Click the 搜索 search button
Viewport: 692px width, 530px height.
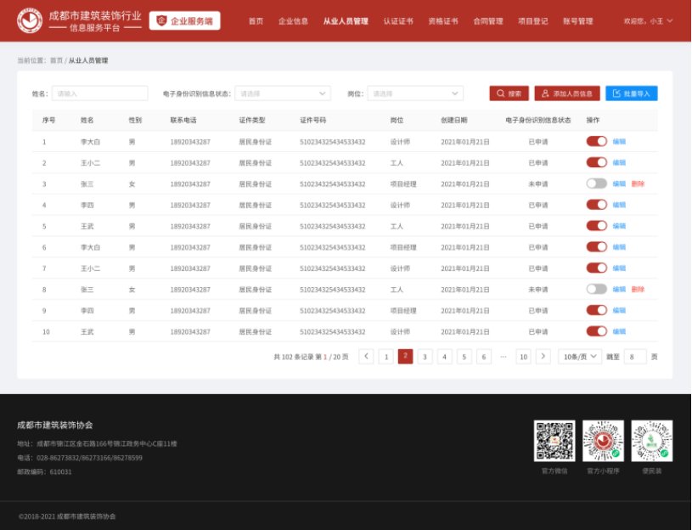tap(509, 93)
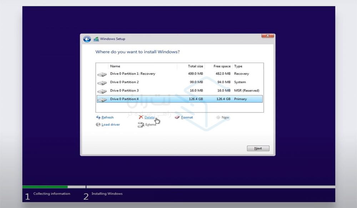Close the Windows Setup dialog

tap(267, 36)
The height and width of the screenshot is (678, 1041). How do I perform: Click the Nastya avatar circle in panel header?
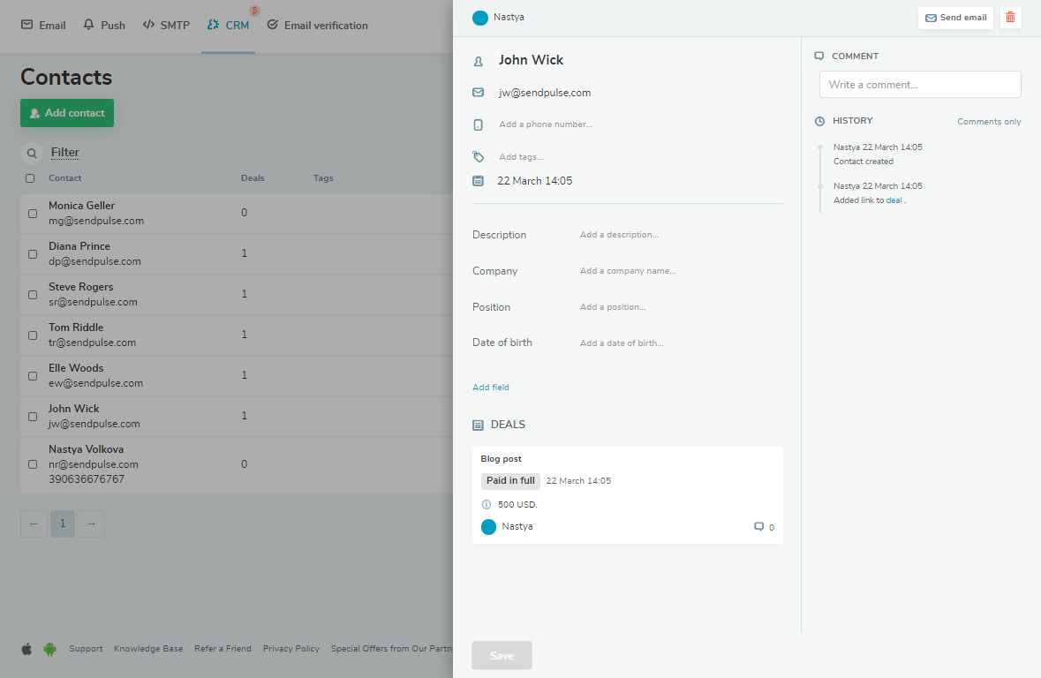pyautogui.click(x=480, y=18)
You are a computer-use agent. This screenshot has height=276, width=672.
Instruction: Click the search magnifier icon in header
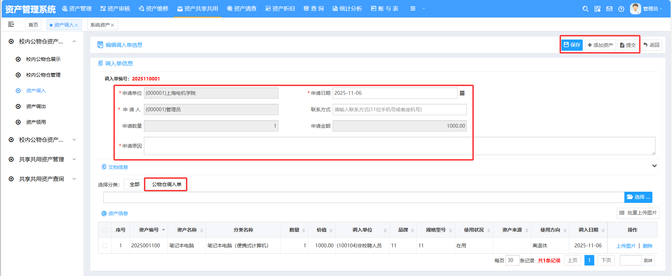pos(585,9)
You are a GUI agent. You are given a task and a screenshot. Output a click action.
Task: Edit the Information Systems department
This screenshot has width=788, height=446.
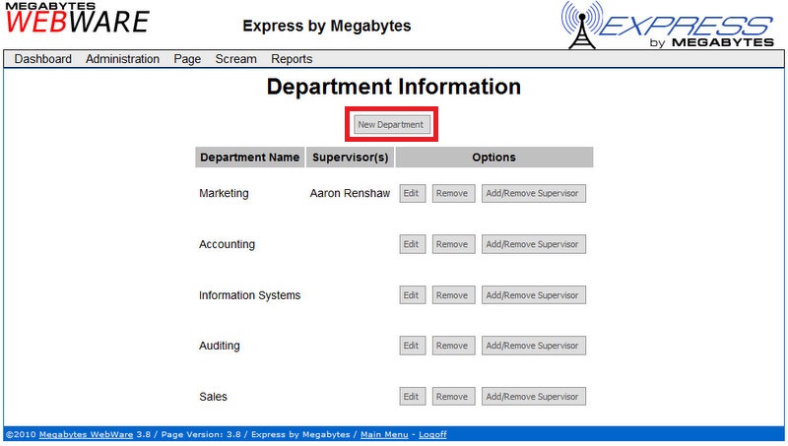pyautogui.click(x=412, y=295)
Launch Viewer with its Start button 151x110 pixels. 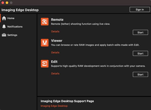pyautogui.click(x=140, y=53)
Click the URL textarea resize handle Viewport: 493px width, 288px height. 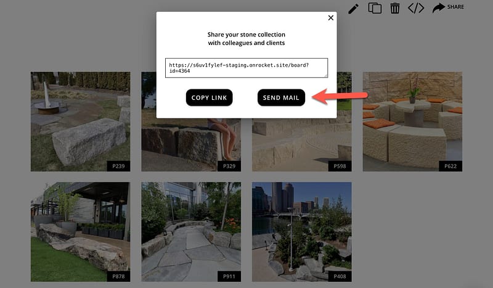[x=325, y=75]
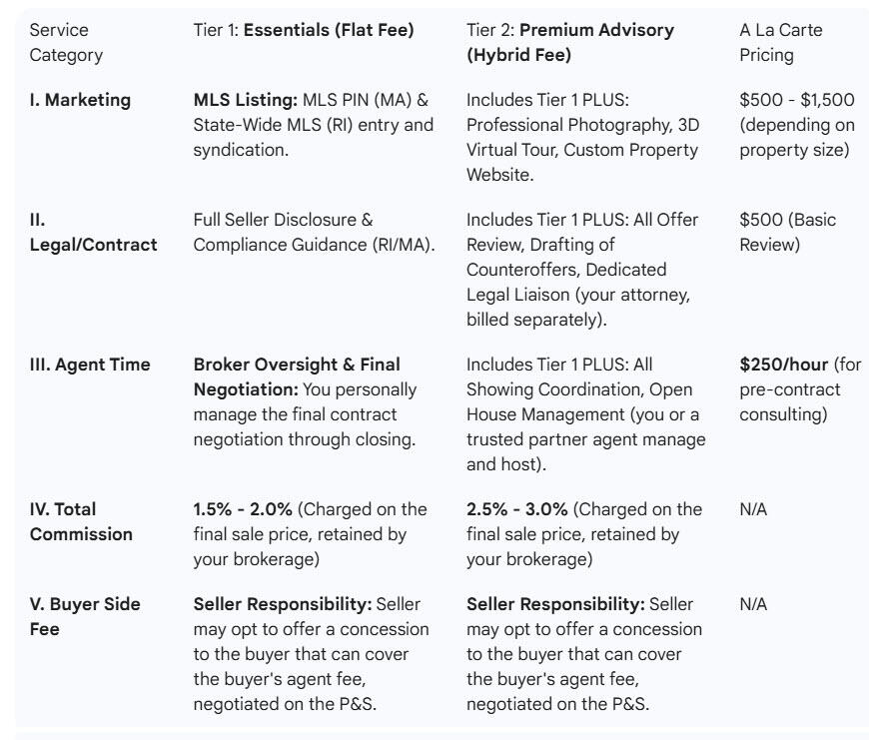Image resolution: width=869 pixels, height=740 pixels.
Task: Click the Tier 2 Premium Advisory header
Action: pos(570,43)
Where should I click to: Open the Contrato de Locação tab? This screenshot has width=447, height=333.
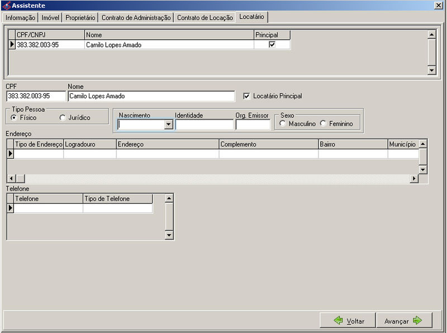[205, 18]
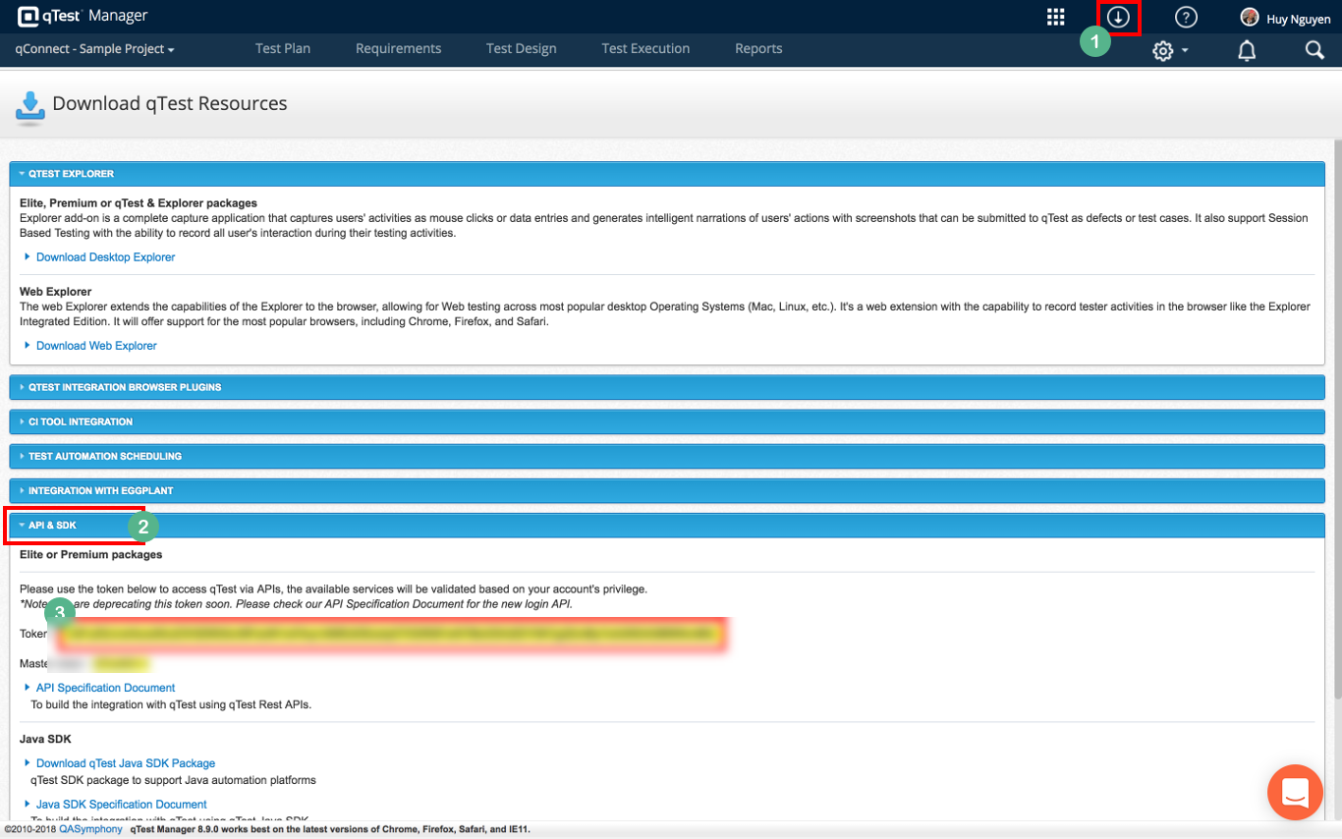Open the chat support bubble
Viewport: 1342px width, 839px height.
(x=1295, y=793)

▶ [Exercise] Read the listing above, then copy every line that includes the string "agent".

▶ [Reply to the task]
You are a computer-use agent. This screenshot has height=276, width=672.
You are a GUI agent. You are given a task and a screenshot. Output a click action.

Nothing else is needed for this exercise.